There are benefits and drawbacks to investing in an already successful business; as with any investment, research your options thoroughly before you decide to purchase a franchise.
Operating a franchise could be an ideal venture for some entrepreneurs with little experience because:
- The costs of opening a franchise are often lower compared to starting a company from the ground up, so franchisees require very little capital to start;
- Consumers may already have brand recognition for the franchise and benefit from their advertising campaigns; and
- Franchisees typically get a lot of help, as franchisors will tend to supervise their new franchisees closely.
A franchisee must follow the proven business model that is already in place, as it helps to provide a consistent state of operations within all companies under the same brand name. The franchisee is responsible for growing the franchise via the usual means of advertising and marketing within its exclusive area of operation.
However, all marketing campaigns must comply with and be approved by the original establishment before releasing them to the public. As the manager of the franchise, the franchisee is expected to protect the brand name of the franchisor by offering only approved products and services that are linked to the brand name of the original company.
Franchisee Example: McDonald’s
A company that has a global presence because of its franchises is the fast-food behemoth, McDonald’s. McDonald’s was founded in 1940 by the McDonald brothers in San Bernardino, California. However, Ray Kroc opened the first official franchise for the McDonald’s System, Inc.—a predecessor of today’s McDonald’s Corp. (MCD)—in 1955 in Des Plaines, Illinois (a suburb of Chicago).

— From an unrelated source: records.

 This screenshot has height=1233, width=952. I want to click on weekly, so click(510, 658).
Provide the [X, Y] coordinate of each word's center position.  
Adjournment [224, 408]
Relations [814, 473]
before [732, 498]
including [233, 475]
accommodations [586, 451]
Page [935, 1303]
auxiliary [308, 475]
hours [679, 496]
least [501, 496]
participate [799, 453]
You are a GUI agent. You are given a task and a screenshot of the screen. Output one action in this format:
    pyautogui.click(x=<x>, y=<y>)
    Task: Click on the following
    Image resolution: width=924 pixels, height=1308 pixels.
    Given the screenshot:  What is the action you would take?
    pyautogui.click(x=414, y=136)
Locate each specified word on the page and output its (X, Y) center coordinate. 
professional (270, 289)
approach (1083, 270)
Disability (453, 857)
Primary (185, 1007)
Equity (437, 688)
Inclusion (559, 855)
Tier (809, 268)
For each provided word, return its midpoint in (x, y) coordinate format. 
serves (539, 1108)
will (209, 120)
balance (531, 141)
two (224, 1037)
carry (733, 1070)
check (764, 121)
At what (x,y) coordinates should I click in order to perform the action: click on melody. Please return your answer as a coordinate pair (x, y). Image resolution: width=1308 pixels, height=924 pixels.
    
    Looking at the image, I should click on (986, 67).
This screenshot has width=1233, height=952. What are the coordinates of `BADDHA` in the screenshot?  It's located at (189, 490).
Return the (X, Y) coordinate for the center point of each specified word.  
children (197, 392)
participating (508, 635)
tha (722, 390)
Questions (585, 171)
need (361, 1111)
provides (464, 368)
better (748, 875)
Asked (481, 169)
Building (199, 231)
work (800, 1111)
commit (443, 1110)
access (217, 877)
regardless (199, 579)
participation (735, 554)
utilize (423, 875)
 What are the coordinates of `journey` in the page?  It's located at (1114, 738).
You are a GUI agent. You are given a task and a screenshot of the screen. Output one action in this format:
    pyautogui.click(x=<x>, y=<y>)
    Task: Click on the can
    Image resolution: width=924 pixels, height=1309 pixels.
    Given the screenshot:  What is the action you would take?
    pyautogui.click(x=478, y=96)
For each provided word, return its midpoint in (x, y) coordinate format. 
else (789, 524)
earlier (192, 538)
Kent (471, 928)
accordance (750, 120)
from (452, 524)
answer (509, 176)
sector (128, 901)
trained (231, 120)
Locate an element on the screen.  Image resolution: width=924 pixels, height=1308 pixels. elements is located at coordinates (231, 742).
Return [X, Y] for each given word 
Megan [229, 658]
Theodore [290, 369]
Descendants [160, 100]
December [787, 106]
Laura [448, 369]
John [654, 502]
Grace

At fiscal year-end 2020, there were 39,198 McDonald’s restaurants in 119 countries around the world, 93.17% of which were franchised. So, the company has 36,521 franchisees. The company’s long-term goal is for 95% of McDonald’s restaurants to be owned by franchisees.
McDonald’s either owns the land and buildings used by the franchisees or secures long-term leases for the franchised sites. As part of the contractual agreement with the company the franchisee provides a portion of the capital required by making an initial investment in the equipment, seating, décor, and signs in the location that the company will provide. For would-be franchisees, McDonald’s requires an initial down payment of 25% (of the total cost) for the purchase of an existing restaurant; and at least 25% of the down payment must be in cash.
The legendary success of the McDonald’s franchise story is partly a result of the company’s commitment to maintaining consistent standards in its menu that resonate across its various chains. A Big Mac in Los Angeles should and does have the same quality as one in London. Franchisees manage their own pricing decisions and staffing matters while benefiting from the brand equity and global experience of McDonald’s.
Does a Franchisee Own a Business?
Yes, a franchisee is considered a business owner, although the type of business they own is a franchise. This can limit the scope and autonomy of what the business owner is allowed to do, per the franchise agreement. For instance, a McDonald’s franchisee cannot sell Burger King items and must use the official McDonald’s logo and branding.
Is a Franchisee the Same as a Franchisor?
No, the franchisor is the entity that owns the intellectual property, patents, and trademarks of the brand or business being franchised. A franchisee buys the rights and licenses to operate a location of the franchisor.
Can a Franchisee Be Fired or Removed?
Yes, if the franchisee breaks the terms or covenants in the franchise agreement they may be terminated with cause. A termination that is seen as not for cause can be litigated as wrongful termination of the franchise in court.